A Taliban “shadow governor” by the name of Quari Tayib had been making quite a lot of trouble in the Kunduz Province of Afghanistan in recent years, forcing locals there to live underneath his iron fist. The Taliban’s top official was responsible for the deaths of many Americans since 2011, where he used his compound to conduct terrorism operations through the large group of insurgents that he commanded. But despite being the mac daddy jihadist in the area, his power would still not be able to save his life when badass American troops came calling.
In a report just released, the Pentagon confirms that President Trump’s latest airstrike devastated Taliban forces, taking out their commander Quari Tayib in the process.
“The strike was part of ongoing efforts to deny Taliban freedom of movement in the area,” the release added. The strike reportedly “targeted a compound Tayib owned and used for insurgents in the area. Eight additional Taliban fighters were killed in the strike.”
Quari Tayib had been on our military’s target for quite some time, but under Obama, Tayib’s death never came. The The U.K. Guardian reveals how these shadow governors act behind the scenes directing activities of Taliban insurgents in each providence, where their power in southern Afghanistan is getting out of control.

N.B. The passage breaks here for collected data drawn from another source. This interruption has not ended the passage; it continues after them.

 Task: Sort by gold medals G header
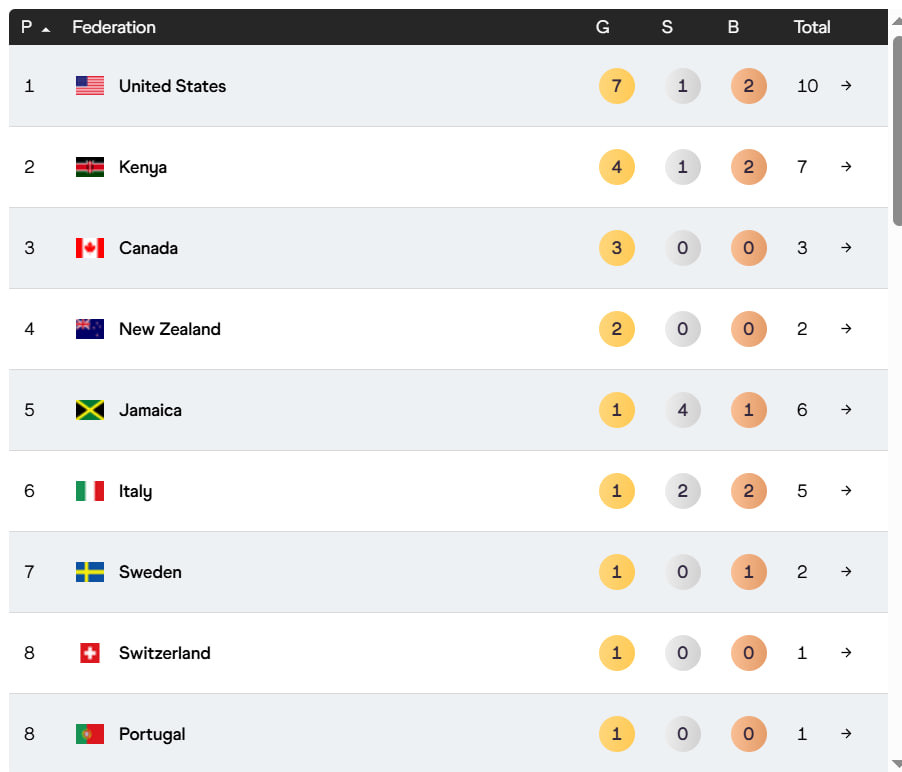[x=602, y=28]

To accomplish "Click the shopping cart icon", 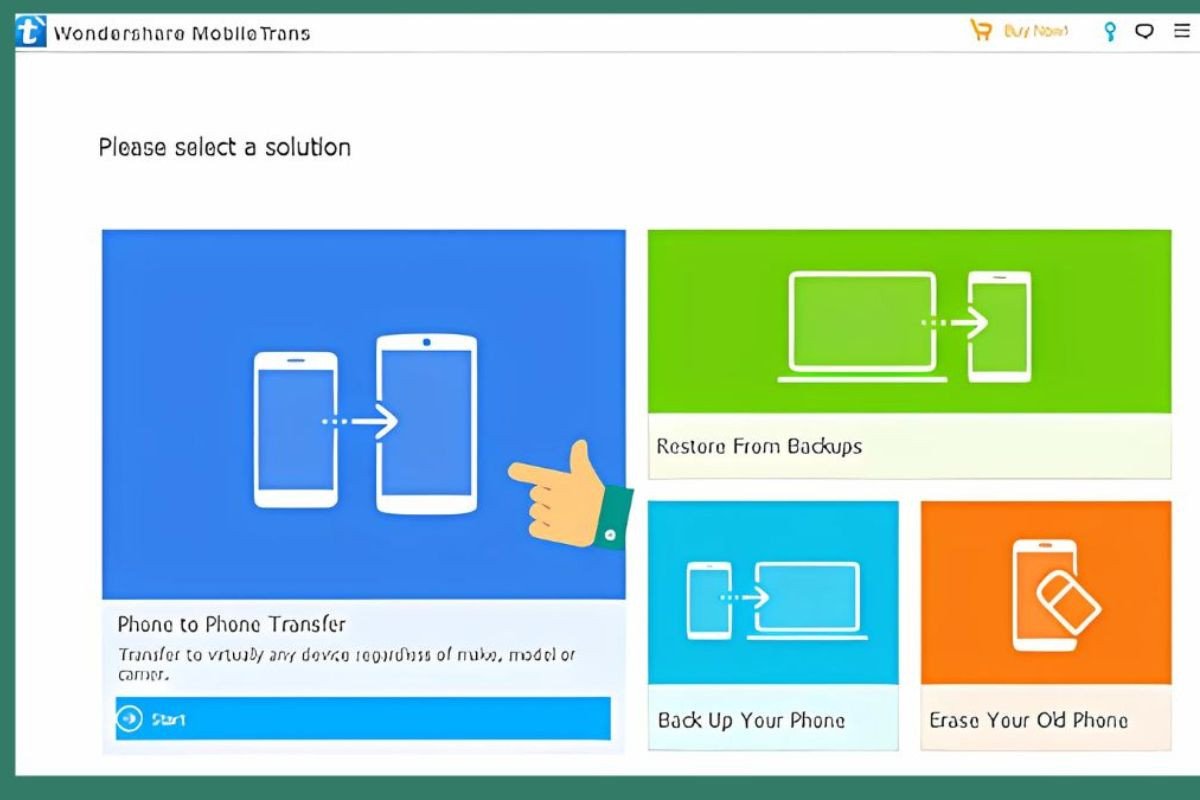I will pyautogui.click(x=981, y=31).
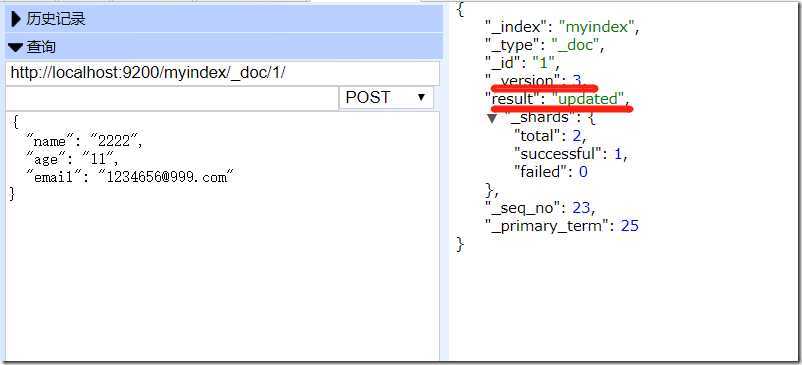
Task: Open the POST method dropdown
Action: (386, 97)
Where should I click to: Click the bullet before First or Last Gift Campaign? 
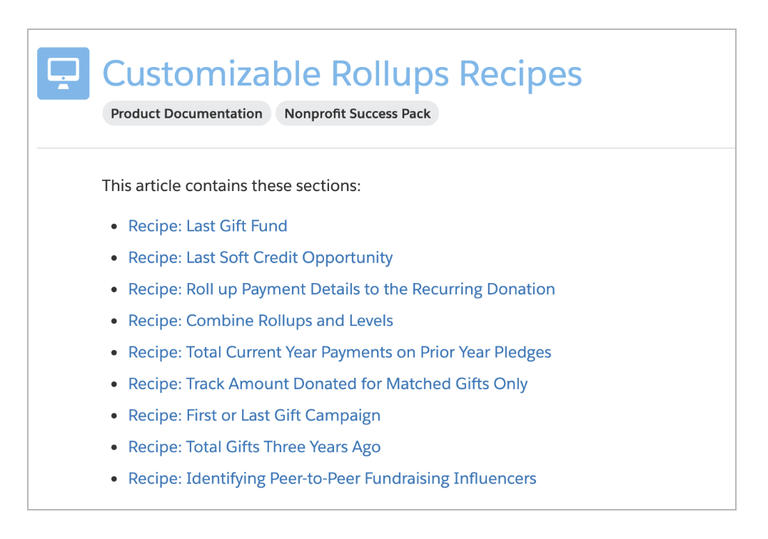click(114, 416)
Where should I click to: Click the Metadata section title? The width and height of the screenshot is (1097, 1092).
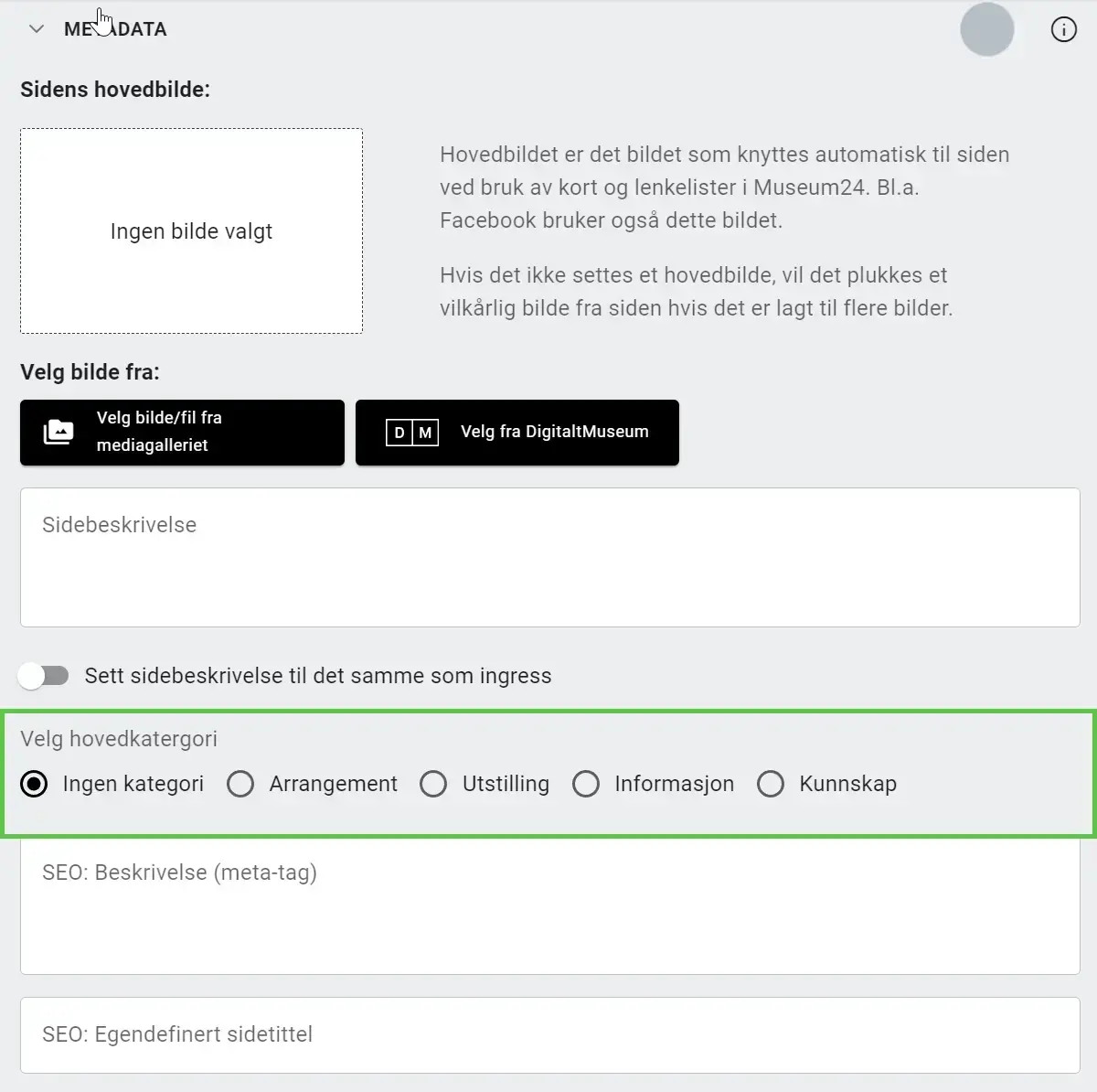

Thanks to Obama and his treasonous antics of empowering our enemies while doing little to stop the advancement of ISIS and the Taliban, now President Trump is having to clean up this horrendous mess. Thank goodness that we finally have a president who is on America’s side however, and will not stop until these vermin are eradicated off the face of the planet. The U.K. Guradian has more details on the air strike:
The Pentagon said on Saturday Quari Tayib, a Taliban “shadow governor” in Afghanistan who evaded coalition forces for six years, has been killed.
In a statement, US forces in Afghanistan said Tayib was killed in a 17 April air strike in the Archi district of Kunduz province.
“The strike was part of ongoing efforts to deny Taliban freedom of movement in the area,” the forces said, adding that the attack “targeted a compound Tayib owned and used for insurgents in the area”.
Tayib, the military said, “had been a target of interest since 2011 and was directly responsible for deaths of US service members in Afghanistan”.
So-called shadow governors direct Taliban insurgents throughout Afghanistan’s 34 provinces. They rule more directly in regions where Kabul lacks control, for instance in southern areas where the the Taliban harvests and sells opium. The Taliban announced the deaths of two other shadow governors earlier this year, killed in separate strikes.
Eight “additional Taliban fighters” were killed in the 17 April strike, the Pentagon said, and “no other casualties or damage were associated with this strike”.
On Friday, more than 100 Afghan soldiers were killed by about 10 Taliban militants who disguised themselves as army personnel and infiltrated a base in a northern province. Suicide attackers had hidden bombs in fake casts and medical equipment, according to one official. Others were armed with automatic rifles.